__INPUT__
.....

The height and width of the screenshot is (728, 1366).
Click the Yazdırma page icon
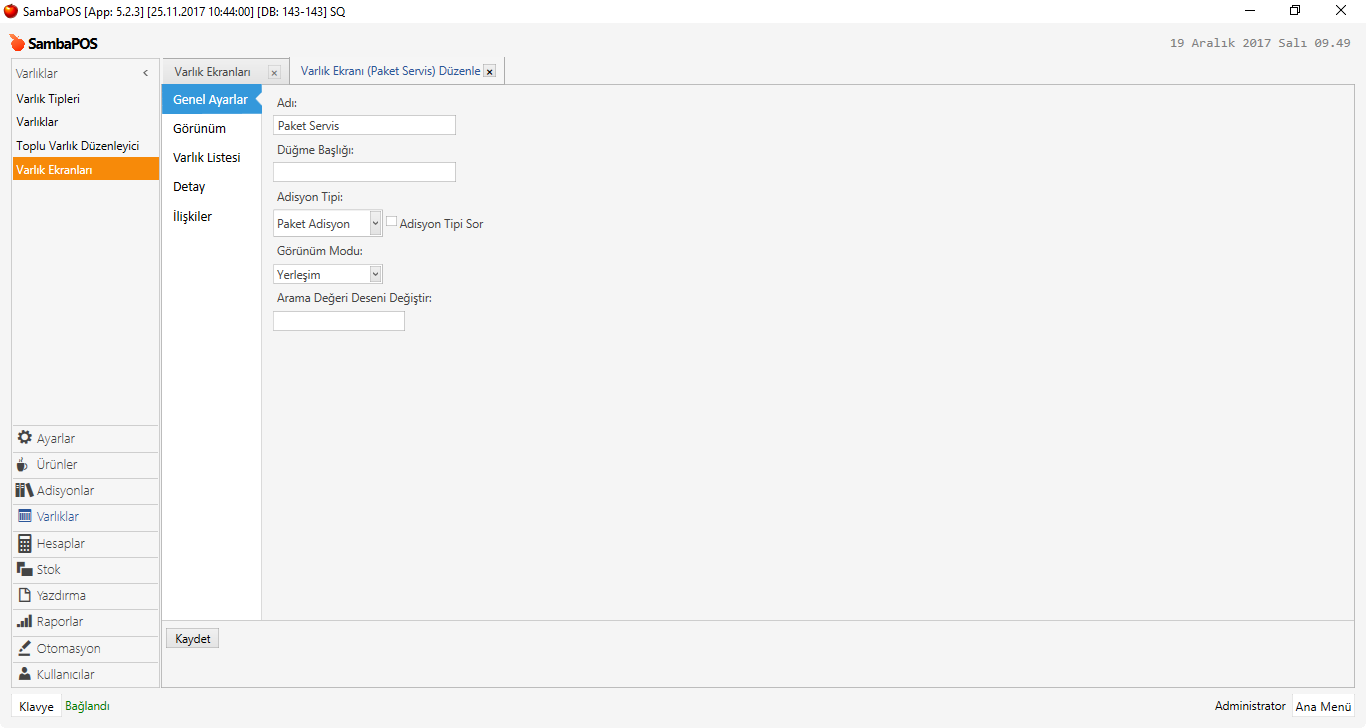click(25, 595)
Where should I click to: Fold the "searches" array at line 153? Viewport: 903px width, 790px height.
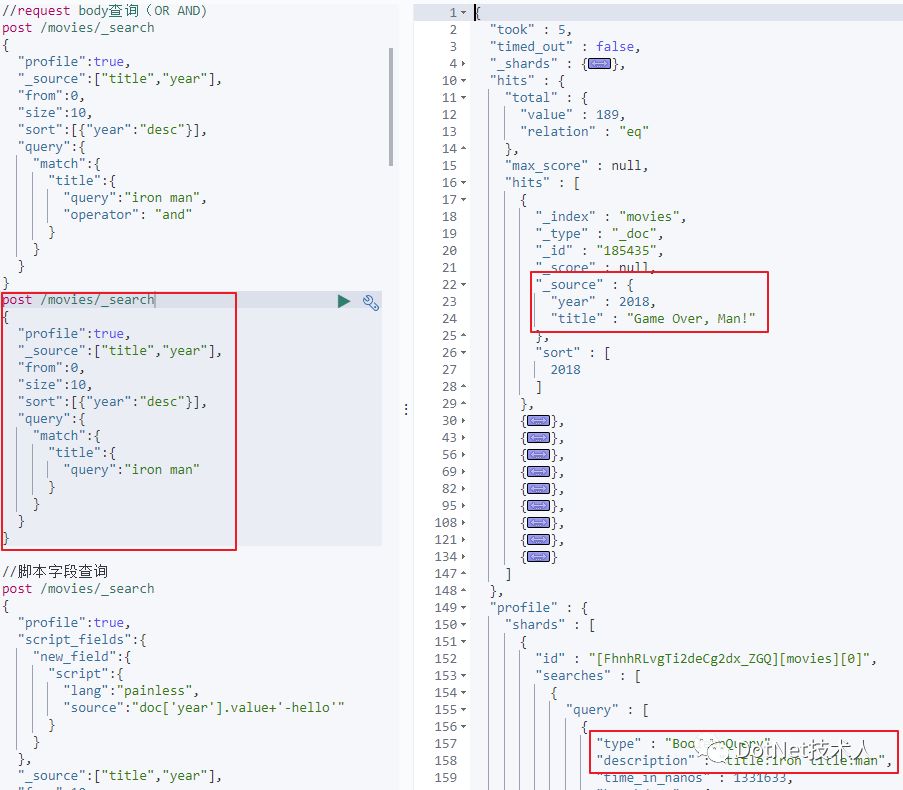point(462,676)
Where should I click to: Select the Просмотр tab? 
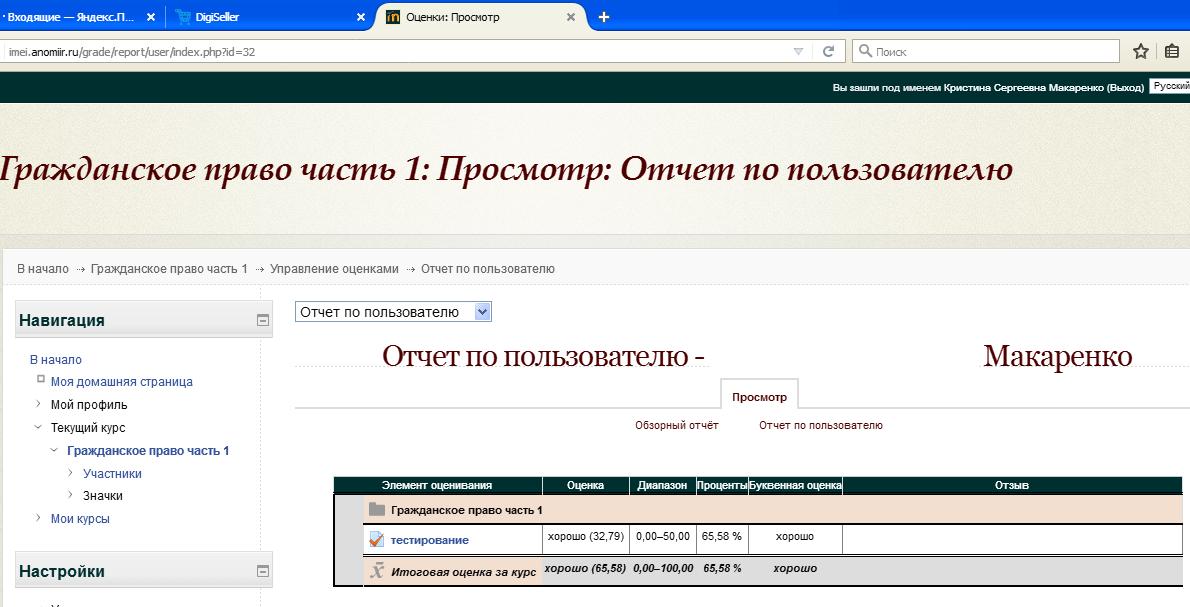coord(759,397)
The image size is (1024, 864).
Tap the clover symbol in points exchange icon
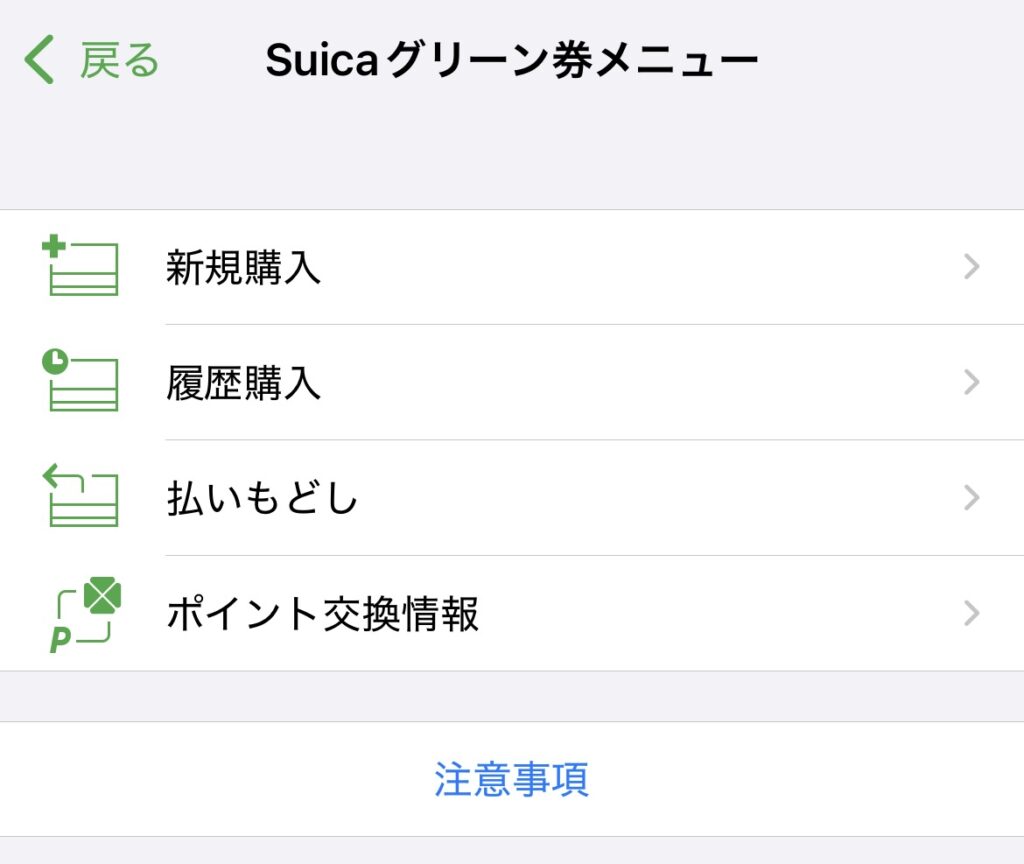pyautogui.click(x=103, y=595)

.....

__WORK REQUIRED__
Pictures stay out; repeat all the rest of the records exactly.

__OUTPUT BELOW__
The height and width of the screenshot is (728, 1366).
Click the Yazdırma page icon
click(25, 595)
Where should I click to: Fold the "searches" array at line 153? Viewport: 903px width, 790px height.
point(462,676)
Where should I click to: Select the Просмотр tab? 
coord(759,397)
The image size is (1024, 864).
Tap the clover symbol in points exchange icon
pyautogui.click(x=103, y=595)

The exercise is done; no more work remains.